+++ Entries supplied

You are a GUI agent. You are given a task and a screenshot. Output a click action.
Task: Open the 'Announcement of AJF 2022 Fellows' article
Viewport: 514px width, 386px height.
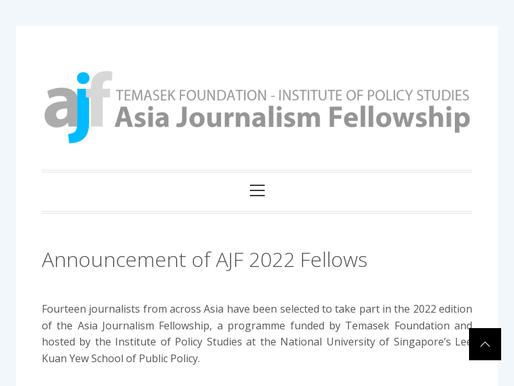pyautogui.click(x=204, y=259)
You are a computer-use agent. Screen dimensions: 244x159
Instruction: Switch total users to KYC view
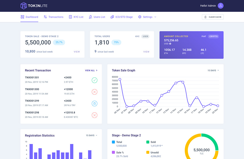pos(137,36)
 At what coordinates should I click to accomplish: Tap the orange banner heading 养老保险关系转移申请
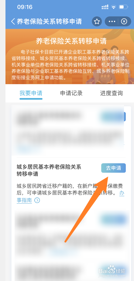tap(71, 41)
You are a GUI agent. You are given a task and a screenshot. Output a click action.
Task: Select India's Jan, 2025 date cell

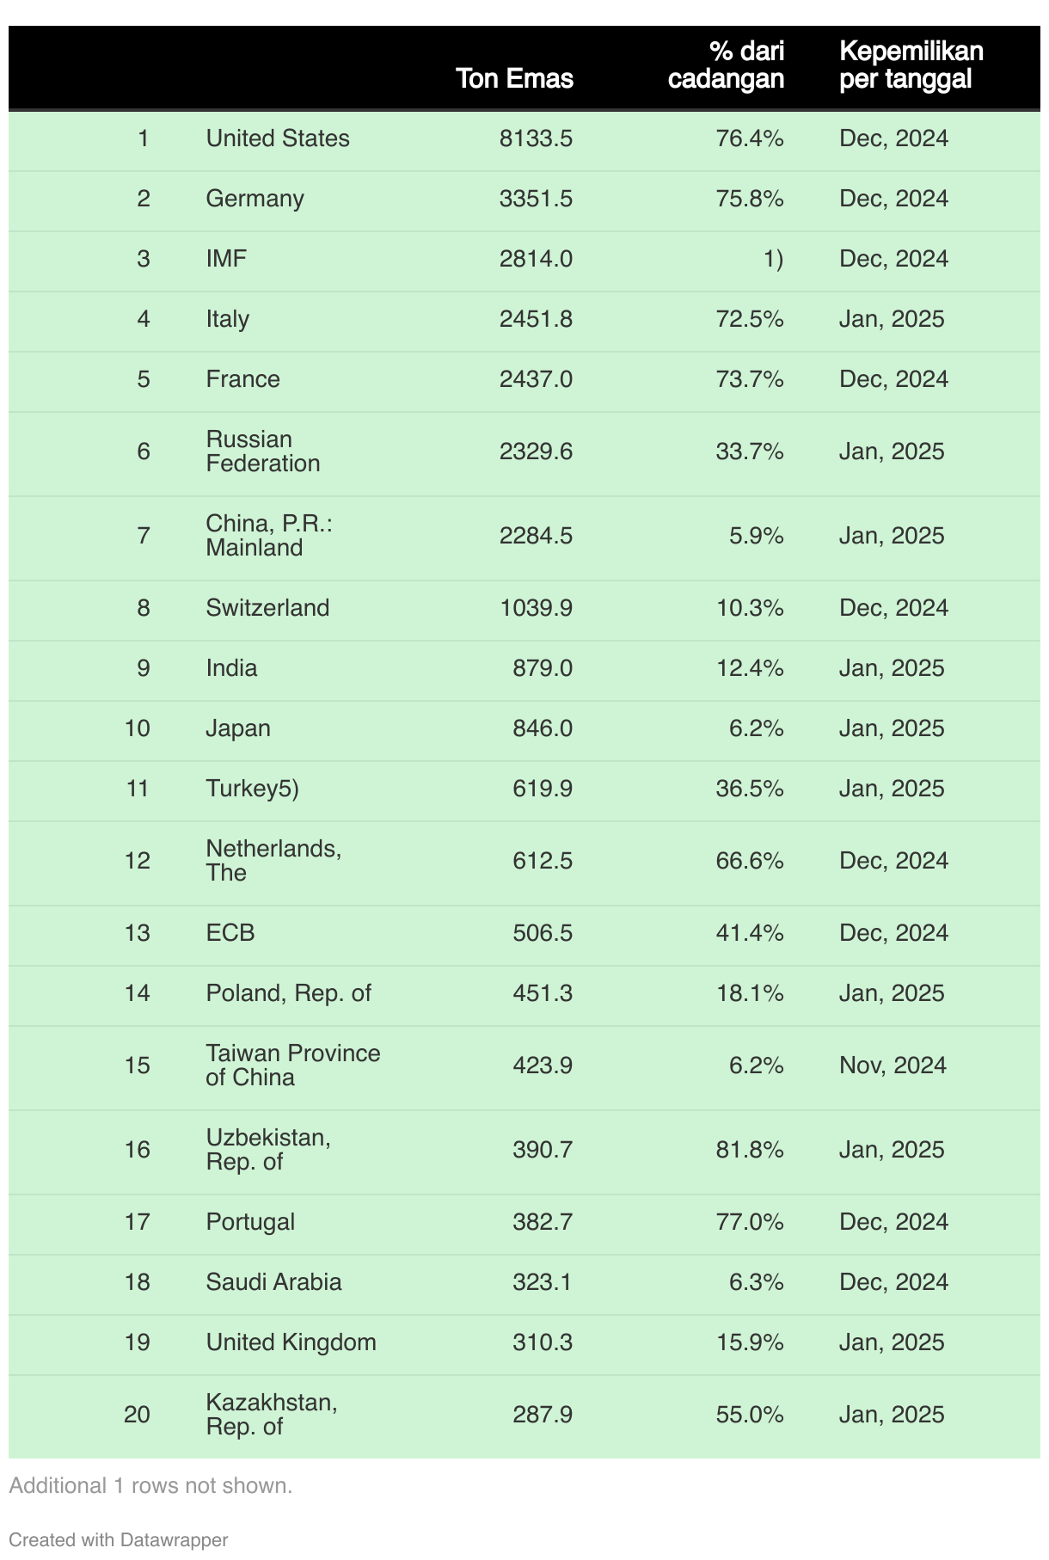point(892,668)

++++++

* About this task
This calls for each record above to be set down exactly, with the images skipped.

* Task response
You are a GUI agent. You are given a task and a screenshot. Output a click action.
Task: Open the 'Announcement of AJF 2022 Fellows' article
Viewport: 514px width, 386px height.
pyautogui.click(x=204, y=259)
You are a computer-use agent. Screen dimensions: 244x159
Instruction: Switch total users to KYC view
pos(137,36)
 At what coordinates should I click to accomplish: Tap the orange banner heading 养老保险关系转移申请
tap(71, 41)
You are a GUI agent. You are given a task and a screenshot. Output a click action.
Task: Select India's Jan, 2025 date cell

point(892,668)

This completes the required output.